Exploring the Nature of the Self, Suffering and Sadhna - Youtube
- Raj Palsingh

- Dec 5, 2025
- 3 min read
Creating and sharing videos is a new and very fun and still very new experience for me. As a medium of communication, I've learned many things in the process of shooting and editing videos, all with the goal of bringing Yogic knowledge and practices to the online world and bridging it to its use cases in the current world.
The value is to bring this wisdom and the practices that coexist alongside it to the current state of the world as a tool to help you be free from the conclusions of all things and not replace it with any. new conclusions; but rather that being free lets you be true and in your loving nature, that person that you already are. In truth, I posted this video into the Youtube ethers, and while I watched it myself the first 3 times, I have not idea who are the other 30 people who watched this video, and it paritially made me think I could do a blog post. Here's the video:
What Inspired This Video
Around 3 and a half years ago, I started working at One Yoga, in Koh Phangan, Thailand. My main tasks here include running Morning Hatha classes and daily Yoga Philosophy classes as part of the Sadhna Retreats that are held weekly. I am also a Yoga Philosopher teacher a small number of the Yoga Teacher Trainings at One Yoga, Ananda Yoga, and run an independent 50 hour teacher training in Kundalini Yoga as a Yoga Alliance's Continued Education Provider. In addition to this, I teach a few of the philosophy and hatha teacher at Orion Healing Center inside their teacher training as well. I share this because I believe teaching in these various places in different parts of the same role as a yoga teacher has given me a unique perspective on the types of people who go out of their way to learn what yoga is.

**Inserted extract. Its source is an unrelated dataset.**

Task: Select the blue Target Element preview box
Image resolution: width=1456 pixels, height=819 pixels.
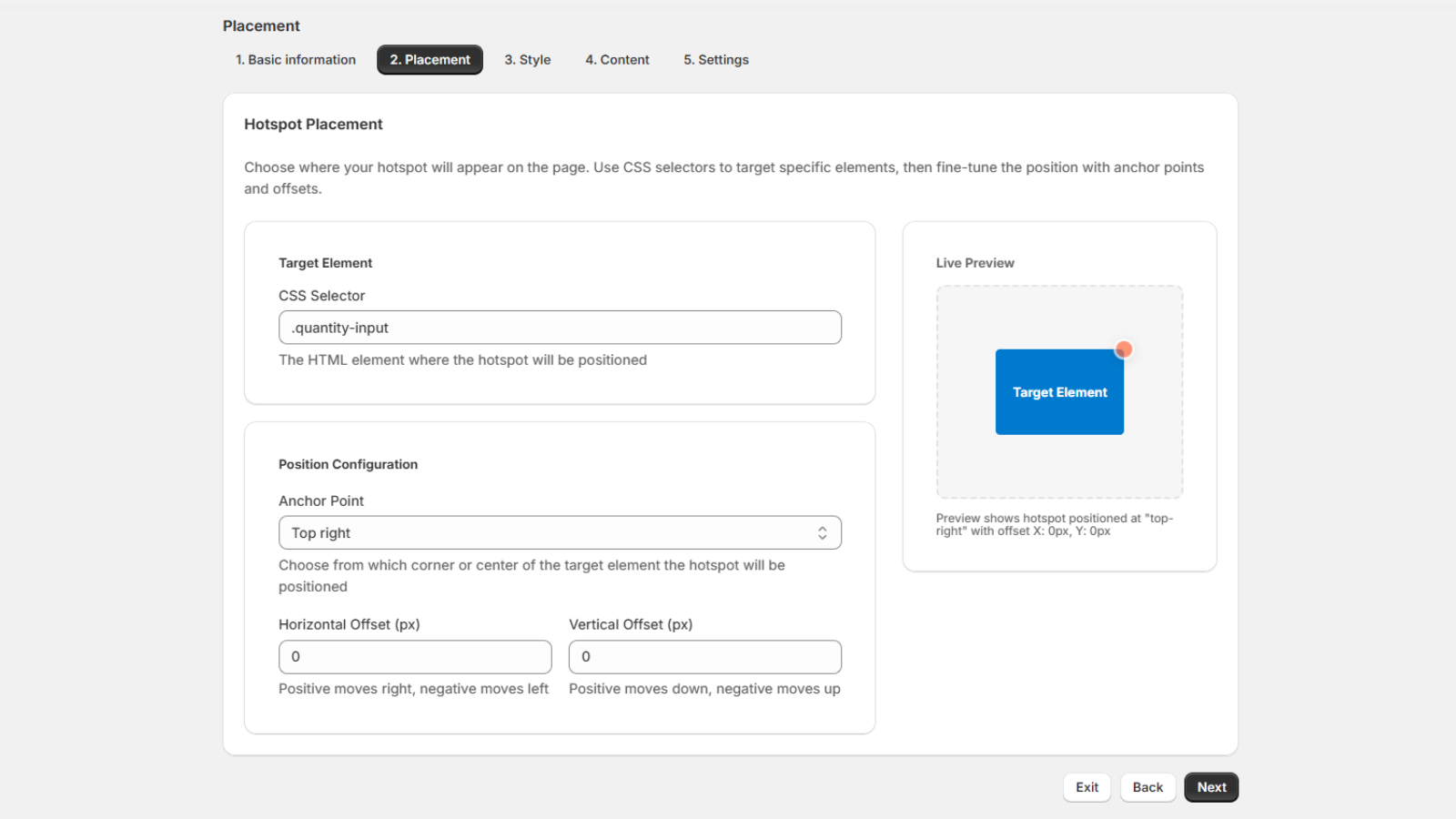Action: [1059, 391]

One thing that I've learned to accept in this role is that there are a significant number, although far from a majority, who come to yoga to only further their Asana practices, with little interest in anything else. I want to recognize this and once again repeat that it is the far minority.
To emphasize this point, very recently, I got to participate as a Yoga and Asana teacher where 26 souls attended, and each showed up every single day as a Yoga Student, applying themselves wholly into every lesson, meeting themselves honestly where they are and bringing out the absolute best in each other and gave me so much inspiration. Simultaneously, I've got a lesser part teaching just philosophy and a handful of pranayama and meditation with another group, where also everyone showed up with the entirety of the mind attention. These things inspired me so much, that I truly feel like a proud dad, also a metaphor shared by one of the incredible 26 souls.

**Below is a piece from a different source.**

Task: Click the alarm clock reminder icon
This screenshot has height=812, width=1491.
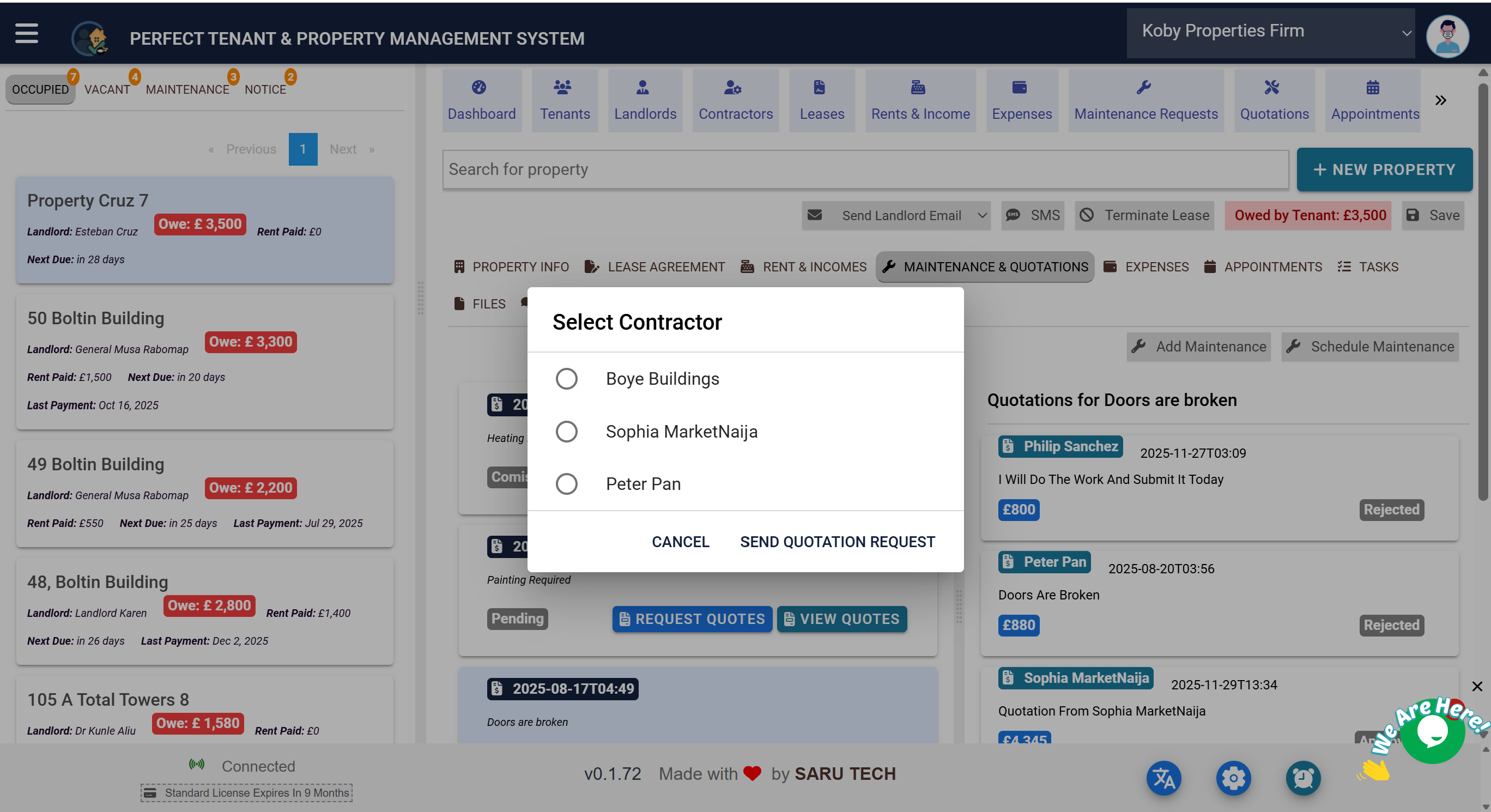Action: pyautogui.click(x=1302, y=778)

Having made the above point, the main reason I am sharing this within the blog post is the common theme I hear from people of different backgrounds and the unique avenues through which I meet; everything from retreat, teacher training, even drop in philosophy classes; that I have simplified and shared a simplified version of the nature of the Self as both the "I am" consciousness and that of "The Highest Self" as a space of Pure Consciousness from which the I am merges with that which is endless.
Key Themes Covered
The video explores several important themes on the nature of the self and how it can unconsciously take us into suffering:
Understanding the basics: First we build on the nature of the Self and how thoughts form who we are.
The Necessities that turn into Obsessions: The introduction of the four basic needs that turn into obsessions from the Gita and other older texts.
Understanding the nature of Maya: Understanding Maya as temporary, impermanent reality built by human consciousness where things are not entirely real and not entirely fake either; as actions have consequences.
Real-world applications: The video includes many examples from the world we live in and the effort required towards being within our own nature (Highest Self).
Nothiing But Love: Coming into loving nature itself is both the experience of the Highest Self and liberation.
Sadhana: The real world effort as an inner journey towards getting to know ourselves and living in a world of unconscious and endless action reaction cycle and breaking the cycle of maya with constant practice of acting from Love.